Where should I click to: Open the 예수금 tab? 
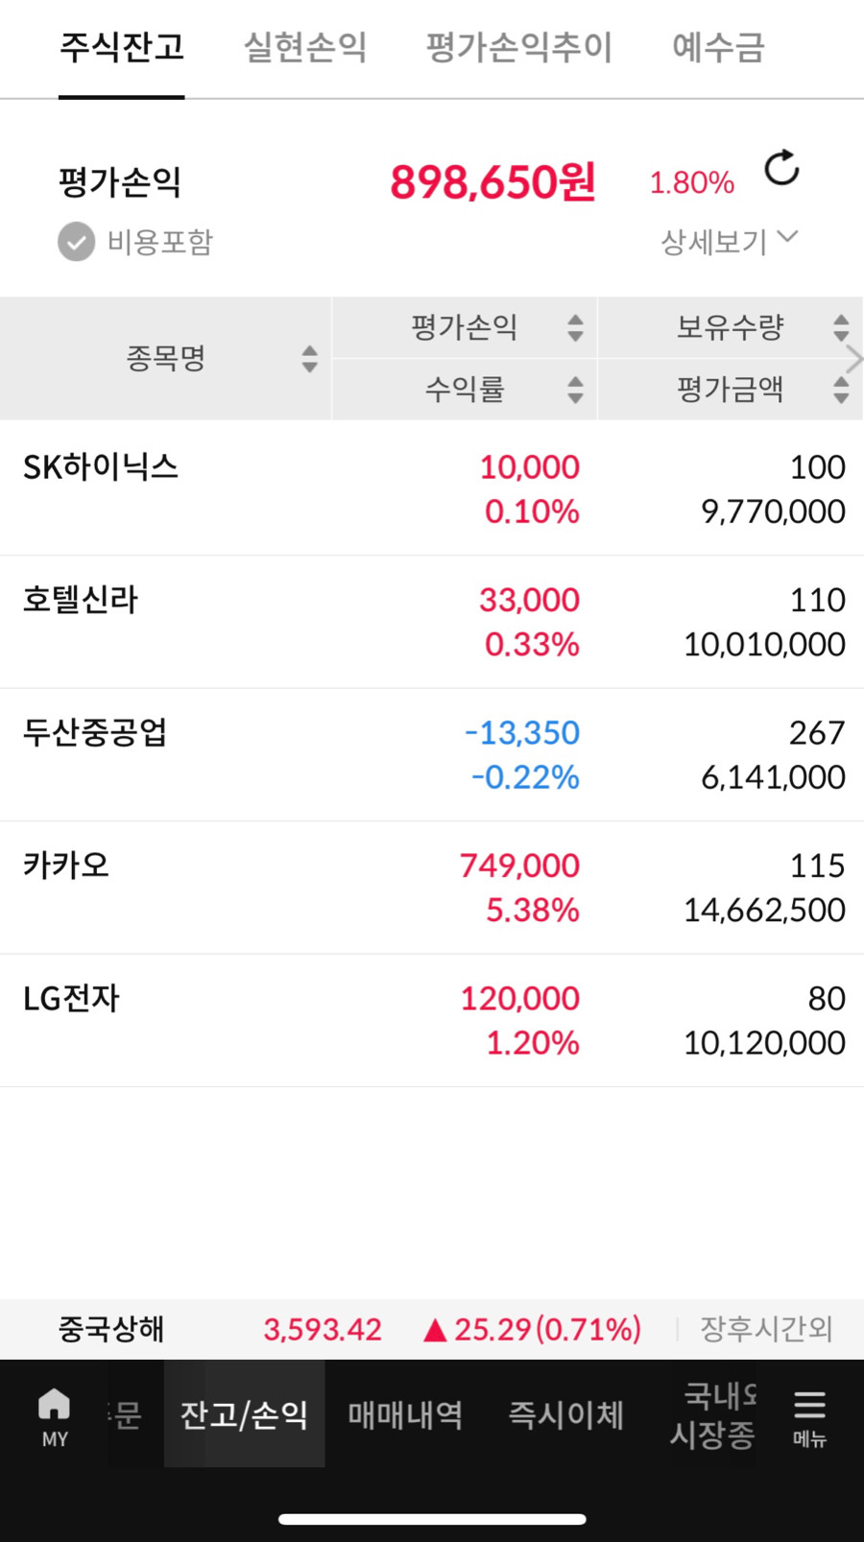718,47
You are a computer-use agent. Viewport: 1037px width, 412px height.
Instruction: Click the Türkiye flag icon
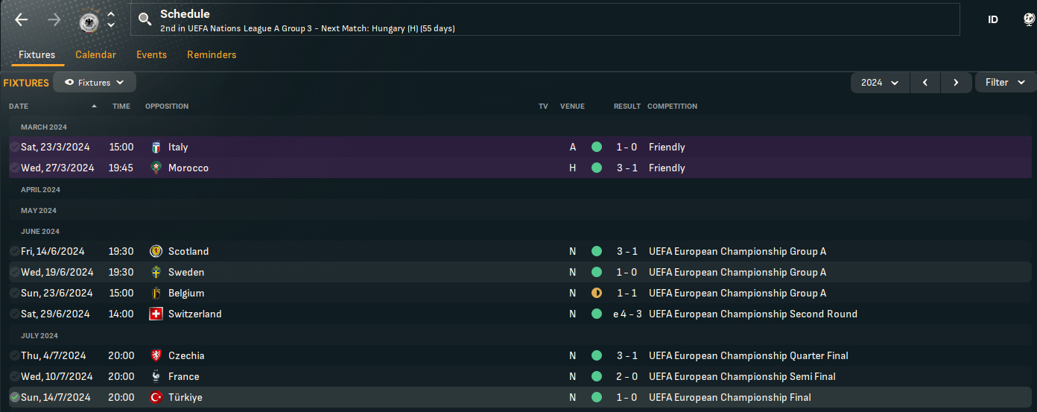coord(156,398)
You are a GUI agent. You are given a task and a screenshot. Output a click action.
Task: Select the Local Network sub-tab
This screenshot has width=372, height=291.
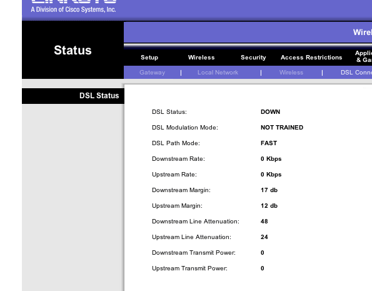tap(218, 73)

····················

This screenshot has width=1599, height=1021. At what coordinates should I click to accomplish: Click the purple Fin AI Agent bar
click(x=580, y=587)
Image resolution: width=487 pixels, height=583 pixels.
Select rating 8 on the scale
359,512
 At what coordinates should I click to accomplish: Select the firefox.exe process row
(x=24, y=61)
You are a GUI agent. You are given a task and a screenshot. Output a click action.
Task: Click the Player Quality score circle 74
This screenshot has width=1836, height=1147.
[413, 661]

····················

Copy word for word the records between the line holding "Where should I click to: Open the 예수금 tab?" and the line holding "tap(218, 73)", including both of those lines. Leave the pictures out of your copy.

Where should I click to: Open the 예수금 tab? 
718,47
You are a computer-use agent. Viewport: 1037px width, 412px height.
Instruction: Click the Türkiye flag icon
coord(156,398)
You are a GUI agent. You are given a task and a screenshot. Output a click action.
Task: Select the Local Network sub-tab
This screenshot has width=372, height=291.
tap(218, 73)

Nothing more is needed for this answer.